> [Testo da leggere]
- - -
Cari amici,
nel giro di quattro giorni, questo gennaio, mi sono imbattuta in tre cigni morti, sulla riva del fiume e nell’acqua. È uno spettacolo commovente e tragico vedere morire questi uccelli venerati e bellissimi. La malattia non fa distinzione tra il tipo di uccelli che cerca di infettare, anche quelli che appartengono al re, secondo una tradizione arcaica che attribuisce alla corona la proprietà di queste creature regali. Gli uccelli sono quasi certamente vittime di un ceppo virulento di influenza aviaria. Due anni fa, un numero straordinario di cigni è morto nei corsi d’acqua che attraversano il Paese e gli uccelli morenti sono stati sottoposti a un crudele abbattimento. Oggi siamo tornati a un blocco degli uccelli in tutto il Paese, per cui gli uccelli commerciali e domestici devono essere tenuti all’interno. Non c’è alcuna protezione per gli uccelli selvatici.
Qualche giorno dopo, ho visto morire un simpatico piccione da giardino. L’ho seppellito. Non c’era alcun segno di lesione. Chissà se il mio simpatico piccione da giardino era stato infettato, tutto quello che so è che all’improvviso il giardino si è sentito vuoto. Quel piccione aveva una grande anima.
C’è una sorta di dolore in campagna: la biodiversità da cui tutti dipendiamo sta morendo. L’impensabile non è più in agguato all’orizzonte e c’è una crescente quiete. L’influenza aviaria è solo una delle sfide alla sopravvivenza di un mondo naturale a noi caro e da cui dipendiamo. Siamo molto bravi a inquinare e a uccidere tutto in questo modo e le sfide climatiche non possono essere sottovalutate. Non è che ci siano mancati i campanelli d’allarme: già nel 1962, quando Rachel Carson scrisse il suo libro fondamentale, Primavera silenziosa, sull’impatto mortale dei pesticidi sull’ambiente, abbiamo avuto i nostri momenti da Cassandra. Da allora abbiamo fatto pressione per proteggere il mondo naturale. A volte abbiamo avuto successo e più spesso abbiamo fallito.
- - -
> [Elenco fornito]

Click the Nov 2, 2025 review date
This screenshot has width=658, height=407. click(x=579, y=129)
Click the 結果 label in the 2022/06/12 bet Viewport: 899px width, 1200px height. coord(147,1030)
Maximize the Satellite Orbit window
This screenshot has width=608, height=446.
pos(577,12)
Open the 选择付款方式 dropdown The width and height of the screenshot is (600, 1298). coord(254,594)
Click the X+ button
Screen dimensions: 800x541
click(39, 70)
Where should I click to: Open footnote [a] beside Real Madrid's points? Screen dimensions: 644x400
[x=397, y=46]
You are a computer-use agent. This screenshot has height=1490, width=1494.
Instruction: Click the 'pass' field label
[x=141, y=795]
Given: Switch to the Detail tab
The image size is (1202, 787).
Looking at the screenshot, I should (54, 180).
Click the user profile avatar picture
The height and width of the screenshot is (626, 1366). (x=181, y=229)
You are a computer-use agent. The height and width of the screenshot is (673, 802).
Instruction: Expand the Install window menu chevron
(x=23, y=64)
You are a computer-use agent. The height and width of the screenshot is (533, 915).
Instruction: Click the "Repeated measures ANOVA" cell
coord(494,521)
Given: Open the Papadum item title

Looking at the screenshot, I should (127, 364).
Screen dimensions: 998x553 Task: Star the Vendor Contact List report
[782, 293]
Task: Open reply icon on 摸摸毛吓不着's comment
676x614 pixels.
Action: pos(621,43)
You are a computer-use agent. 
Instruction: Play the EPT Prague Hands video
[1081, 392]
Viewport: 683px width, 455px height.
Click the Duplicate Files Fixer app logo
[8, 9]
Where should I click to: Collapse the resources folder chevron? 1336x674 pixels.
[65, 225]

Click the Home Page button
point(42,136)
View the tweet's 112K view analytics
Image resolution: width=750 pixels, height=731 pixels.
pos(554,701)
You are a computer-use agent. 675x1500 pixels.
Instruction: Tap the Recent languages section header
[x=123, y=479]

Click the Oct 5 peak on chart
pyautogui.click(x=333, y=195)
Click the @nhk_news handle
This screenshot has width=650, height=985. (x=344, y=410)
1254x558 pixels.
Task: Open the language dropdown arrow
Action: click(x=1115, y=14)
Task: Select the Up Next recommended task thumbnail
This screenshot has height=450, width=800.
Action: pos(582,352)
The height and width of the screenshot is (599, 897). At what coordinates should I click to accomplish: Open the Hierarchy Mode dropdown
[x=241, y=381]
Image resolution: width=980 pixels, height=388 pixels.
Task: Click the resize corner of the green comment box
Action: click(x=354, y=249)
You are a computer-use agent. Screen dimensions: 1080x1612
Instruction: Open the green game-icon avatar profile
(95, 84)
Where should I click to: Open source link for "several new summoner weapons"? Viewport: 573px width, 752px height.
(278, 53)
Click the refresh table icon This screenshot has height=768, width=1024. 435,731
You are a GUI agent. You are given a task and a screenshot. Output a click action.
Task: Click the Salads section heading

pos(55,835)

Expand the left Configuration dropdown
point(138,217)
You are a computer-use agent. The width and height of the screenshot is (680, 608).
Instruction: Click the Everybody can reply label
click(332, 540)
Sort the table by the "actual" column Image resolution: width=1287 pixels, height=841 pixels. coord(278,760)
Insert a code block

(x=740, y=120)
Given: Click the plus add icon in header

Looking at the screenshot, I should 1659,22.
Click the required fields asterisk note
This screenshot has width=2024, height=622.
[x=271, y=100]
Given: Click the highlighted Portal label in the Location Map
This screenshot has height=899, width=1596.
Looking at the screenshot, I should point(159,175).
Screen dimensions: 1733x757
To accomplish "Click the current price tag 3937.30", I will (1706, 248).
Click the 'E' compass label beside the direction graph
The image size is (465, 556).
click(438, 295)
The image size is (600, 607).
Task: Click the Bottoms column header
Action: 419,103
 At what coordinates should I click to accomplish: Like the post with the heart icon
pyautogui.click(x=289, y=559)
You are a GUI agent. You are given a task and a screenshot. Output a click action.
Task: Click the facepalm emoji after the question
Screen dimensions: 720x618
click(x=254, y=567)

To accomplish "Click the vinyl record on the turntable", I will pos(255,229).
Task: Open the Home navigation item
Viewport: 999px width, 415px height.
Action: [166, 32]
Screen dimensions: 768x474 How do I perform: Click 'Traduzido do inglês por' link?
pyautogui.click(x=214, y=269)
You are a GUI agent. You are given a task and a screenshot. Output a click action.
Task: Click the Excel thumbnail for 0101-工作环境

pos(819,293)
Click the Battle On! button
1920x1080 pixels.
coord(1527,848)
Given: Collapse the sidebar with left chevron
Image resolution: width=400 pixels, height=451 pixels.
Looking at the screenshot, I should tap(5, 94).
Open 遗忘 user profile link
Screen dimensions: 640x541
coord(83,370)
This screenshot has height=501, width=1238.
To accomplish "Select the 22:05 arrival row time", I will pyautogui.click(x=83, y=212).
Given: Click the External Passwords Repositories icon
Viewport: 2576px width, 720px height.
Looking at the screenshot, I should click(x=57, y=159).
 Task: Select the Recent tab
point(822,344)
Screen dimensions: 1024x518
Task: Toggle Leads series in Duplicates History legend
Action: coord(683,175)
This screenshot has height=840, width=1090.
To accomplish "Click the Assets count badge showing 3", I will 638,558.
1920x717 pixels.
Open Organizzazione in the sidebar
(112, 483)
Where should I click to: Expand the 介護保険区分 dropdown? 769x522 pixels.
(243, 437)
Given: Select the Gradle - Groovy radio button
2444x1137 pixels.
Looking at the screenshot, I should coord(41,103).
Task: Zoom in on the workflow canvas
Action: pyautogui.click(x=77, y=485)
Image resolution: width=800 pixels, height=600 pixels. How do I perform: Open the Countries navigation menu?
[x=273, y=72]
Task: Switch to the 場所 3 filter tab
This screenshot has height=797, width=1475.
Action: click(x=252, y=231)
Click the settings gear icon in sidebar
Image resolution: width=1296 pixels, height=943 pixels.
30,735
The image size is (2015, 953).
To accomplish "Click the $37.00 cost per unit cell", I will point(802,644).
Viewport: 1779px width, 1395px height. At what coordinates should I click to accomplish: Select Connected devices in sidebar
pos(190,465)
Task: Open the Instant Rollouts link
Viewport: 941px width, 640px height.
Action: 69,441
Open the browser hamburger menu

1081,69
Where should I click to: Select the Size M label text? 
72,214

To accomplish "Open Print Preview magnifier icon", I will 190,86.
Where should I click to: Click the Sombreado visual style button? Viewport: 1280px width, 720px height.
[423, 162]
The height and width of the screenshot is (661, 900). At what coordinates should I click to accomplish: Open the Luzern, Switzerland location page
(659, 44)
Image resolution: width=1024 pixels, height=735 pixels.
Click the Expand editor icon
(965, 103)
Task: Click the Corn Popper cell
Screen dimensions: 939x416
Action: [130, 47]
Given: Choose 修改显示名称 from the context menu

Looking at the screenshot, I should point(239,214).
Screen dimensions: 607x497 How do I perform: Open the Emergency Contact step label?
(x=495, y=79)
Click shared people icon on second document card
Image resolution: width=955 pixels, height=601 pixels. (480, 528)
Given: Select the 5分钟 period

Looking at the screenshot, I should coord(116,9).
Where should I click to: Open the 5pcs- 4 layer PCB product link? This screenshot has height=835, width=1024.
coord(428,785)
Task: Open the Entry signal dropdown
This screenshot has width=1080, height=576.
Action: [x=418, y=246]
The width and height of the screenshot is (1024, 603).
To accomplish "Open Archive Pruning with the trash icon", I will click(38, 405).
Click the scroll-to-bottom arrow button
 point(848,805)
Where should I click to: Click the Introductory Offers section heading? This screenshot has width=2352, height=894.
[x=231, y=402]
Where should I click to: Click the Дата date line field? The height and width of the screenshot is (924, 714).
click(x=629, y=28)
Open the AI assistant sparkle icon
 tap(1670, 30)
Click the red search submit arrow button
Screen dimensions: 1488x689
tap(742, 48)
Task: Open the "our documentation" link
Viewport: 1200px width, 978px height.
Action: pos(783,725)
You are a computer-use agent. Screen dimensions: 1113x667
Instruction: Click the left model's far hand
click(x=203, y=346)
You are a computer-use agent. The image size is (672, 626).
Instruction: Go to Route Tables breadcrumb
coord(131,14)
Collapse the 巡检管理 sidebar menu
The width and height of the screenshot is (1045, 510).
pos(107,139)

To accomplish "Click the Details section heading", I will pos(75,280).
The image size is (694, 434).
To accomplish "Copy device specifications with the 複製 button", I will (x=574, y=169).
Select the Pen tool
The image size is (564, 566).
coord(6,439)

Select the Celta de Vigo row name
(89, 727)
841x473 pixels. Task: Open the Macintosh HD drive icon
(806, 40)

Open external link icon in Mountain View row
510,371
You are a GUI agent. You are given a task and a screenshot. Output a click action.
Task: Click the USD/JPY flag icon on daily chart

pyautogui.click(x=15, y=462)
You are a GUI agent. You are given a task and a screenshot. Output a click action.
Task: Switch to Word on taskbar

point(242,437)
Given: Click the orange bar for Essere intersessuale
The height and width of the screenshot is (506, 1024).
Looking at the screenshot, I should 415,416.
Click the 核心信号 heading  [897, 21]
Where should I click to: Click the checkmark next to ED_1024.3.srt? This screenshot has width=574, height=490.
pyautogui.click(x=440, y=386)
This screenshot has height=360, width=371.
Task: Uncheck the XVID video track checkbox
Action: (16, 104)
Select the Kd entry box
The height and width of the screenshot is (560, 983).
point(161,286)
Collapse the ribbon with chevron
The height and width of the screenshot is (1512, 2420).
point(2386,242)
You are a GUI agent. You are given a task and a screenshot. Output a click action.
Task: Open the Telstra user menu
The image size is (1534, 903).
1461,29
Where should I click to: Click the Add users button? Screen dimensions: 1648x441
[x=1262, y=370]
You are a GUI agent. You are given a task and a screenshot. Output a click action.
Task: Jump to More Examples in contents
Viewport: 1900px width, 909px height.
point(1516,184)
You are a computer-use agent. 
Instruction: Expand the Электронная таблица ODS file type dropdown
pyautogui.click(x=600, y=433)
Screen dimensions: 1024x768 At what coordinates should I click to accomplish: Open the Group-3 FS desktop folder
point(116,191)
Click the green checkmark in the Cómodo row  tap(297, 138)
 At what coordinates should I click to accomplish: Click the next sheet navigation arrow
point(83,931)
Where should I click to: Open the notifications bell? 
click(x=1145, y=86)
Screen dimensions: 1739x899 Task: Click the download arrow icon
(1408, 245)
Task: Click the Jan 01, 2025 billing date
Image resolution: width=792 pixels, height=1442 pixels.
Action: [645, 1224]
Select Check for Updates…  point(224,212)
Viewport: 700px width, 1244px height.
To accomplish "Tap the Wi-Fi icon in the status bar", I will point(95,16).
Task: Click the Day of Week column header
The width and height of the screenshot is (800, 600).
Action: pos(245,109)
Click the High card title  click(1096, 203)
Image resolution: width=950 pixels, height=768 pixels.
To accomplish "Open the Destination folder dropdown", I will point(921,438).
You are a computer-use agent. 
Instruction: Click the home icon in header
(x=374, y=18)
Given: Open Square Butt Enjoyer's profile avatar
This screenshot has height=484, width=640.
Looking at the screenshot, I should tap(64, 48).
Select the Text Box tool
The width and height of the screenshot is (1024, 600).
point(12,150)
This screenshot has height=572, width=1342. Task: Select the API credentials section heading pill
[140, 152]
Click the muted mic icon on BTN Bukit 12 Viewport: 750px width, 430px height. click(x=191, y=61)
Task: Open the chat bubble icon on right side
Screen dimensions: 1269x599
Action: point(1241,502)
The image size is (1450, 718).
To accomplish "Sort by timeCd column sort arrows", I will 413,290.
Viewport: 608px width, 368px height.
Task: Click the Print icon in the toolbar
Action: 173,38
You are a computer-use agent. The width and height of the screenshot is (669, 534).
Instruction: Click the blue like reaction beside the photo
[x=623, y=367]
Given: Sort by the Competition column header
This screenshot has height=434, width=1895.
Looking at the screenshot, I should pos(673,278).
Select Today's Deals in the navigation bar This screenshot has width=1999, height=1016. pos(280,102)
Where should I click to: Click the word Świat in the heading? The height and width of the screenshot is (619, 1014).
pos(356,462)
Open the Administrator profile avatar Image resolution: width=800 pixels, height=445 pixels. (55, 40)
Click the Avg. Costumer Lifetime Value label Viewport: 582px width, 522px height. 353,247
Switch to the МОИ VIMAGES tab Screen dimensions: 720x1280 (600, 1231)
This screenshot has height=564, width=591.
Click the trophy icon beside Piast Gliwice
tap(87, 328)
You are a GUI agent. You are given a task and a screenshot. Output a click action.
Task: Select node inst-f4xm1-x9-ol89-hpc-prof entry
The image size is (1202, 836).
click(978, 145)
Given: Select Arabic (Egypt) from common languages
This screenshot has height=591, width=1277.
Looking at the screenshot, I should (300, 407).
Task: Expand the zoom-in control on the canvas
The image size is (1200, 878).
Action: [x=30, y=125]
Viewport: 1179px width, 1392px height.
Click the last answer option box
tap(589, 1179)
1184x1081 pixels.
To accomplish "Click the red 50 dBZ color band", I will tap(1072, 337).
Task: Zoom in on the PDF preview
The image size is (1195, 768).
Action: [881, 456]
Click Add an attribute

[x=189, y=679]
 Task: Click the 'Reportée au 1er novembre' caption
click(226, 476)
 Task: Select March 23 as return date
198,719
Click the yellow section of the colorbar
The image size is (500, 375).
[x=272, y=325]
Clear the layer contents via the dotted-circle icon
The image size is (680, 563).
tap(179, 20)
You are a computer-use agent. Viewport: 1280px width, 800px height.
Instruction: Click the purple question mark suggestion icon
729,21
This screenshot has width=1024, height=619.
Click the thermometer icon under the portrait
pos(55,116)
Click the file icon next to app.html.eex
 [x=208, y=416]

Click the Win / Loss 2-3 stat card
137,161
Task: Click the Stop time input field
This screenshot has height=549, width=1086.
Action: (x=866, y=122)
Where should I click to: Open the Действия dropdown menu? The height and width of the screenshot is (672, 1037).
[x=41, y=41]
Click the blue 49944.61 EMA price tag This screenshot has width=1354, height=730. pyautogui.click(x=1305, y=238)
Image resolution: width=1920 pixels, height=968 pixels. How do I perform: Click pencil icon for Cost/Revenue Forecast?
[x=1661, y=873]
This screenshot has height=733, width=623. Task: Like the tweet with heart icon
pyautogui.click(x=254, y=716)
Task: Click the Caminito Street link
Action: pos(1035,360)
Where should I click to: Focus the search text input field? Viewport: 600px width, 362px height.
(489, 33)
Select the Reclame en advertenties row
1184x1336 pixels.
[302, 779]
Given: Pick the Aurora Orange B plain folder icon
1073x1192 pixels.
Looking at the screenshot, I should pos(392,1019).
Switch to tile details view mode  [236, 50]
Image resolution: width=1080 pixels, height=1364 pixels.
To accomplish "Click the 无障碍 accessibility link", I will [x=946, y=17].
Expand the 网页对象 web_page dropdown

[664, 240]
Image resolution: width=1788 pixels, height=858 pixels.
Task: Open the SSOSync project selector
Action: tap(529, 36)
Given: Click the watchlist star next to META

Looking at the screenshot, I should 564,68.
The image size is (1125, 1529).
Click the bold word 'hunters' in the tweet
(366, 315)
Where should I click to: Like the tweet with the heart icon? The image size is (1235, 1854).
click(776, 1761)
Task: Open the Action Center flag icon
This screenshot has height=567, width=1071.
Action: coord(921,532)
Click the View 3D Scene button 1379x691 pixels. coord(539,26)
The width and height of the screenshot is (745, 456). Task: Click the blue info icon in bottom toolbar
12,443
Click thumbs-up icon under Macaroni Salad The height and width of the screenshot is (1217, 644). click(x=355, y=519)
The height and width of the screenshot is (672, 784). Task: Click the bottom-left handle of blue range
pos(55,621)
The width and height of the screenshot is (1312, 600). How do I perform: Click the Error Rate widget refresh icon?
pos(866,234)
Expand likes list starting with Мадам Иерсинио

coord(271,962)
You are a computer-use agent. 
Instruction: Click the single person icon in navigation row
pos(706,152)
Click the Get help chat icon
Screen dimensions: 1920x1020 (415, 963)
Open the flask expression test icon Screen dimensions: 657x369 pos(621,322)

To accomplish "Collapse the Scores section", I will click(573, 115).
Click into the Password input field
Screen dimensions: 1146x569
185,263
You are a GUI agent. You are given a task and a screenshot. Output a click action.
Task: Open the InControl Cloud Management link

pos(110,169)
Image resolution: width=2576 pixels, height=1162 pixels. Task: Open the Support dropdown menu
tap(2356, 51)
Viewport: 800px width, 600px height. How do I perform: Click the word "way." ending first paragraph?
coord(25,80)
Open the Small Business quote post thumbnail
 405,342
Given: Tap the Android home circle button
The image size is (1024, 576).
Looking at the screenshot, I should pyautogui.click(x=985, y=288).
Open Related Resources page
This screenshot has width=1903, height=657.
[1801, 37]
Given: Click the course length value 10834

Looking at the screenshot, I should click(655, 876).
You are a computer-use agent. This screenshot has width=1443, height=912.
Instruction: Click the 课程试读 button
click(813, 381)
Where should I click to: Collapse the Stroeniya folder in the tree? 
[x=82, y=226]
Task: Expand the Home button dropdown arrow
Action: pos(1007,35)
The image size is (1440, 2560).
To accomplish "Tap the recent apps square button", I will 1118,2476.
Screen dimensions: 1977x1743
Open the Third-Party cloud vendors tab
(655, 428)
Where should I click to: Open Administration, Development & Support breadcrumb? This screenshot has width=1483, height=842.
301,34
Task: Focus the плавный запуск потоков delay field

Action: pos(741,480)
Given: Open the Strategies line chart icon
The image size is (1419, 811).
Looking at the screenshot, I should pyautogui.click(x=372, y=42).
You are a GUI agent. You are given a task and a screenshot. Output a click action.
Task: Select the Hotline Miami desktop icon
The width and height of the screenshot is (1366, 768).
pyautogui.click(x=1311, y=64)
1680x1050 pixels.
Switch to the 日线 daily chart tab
- - -
> [Problema 1] Indica se ciascuna delle seguenti affermazioni concorda con il testo sui cigni morti, rispondendo sì o no e citando alla lettera le parole del testo che lo stabiliscono: (a) in quattro giorni di gennaio sono stati trovati tre cigni morti; (b) gli uccelli selvatici sono protetti dal blocco in vigore nel Paese; (c) il piccione da giardino presentava segni di lesione.
> [Problema 2] Riporta fedelmente il brano del testo sui cigni morti che comincia con "Qualche giorno dopo, ho" e termina con "una grande anima.".
> [Problema 3] Secondo il testo sui cigni morti, in quale anno Rachel Carson scrisse Primavera silenziosa?

> [Risposta 1]
(a) Sì: "nel giro di quattro giorni, questo gennaio, mi sono imbattuta in tre cigni morti"
(b) No: "Non c’è alcuna protezione per gli uccelli selvatici."
(c) No: "Non c’era alcun segno di lesione."

> [Risposta 2]
Qualche giorno dopo, ho visto morire un simpatico piccione da giardino. L’ho seppellito. Non c’era alcun segno di lesione. Chissà se il mio simpatico piccione da giardino era stato infettato, tutto quello che so è che all’improvviso il giardino si è sentito vuoto. Quel piccione aveva una grande anima.

> [Risposta 3] Nel 1962.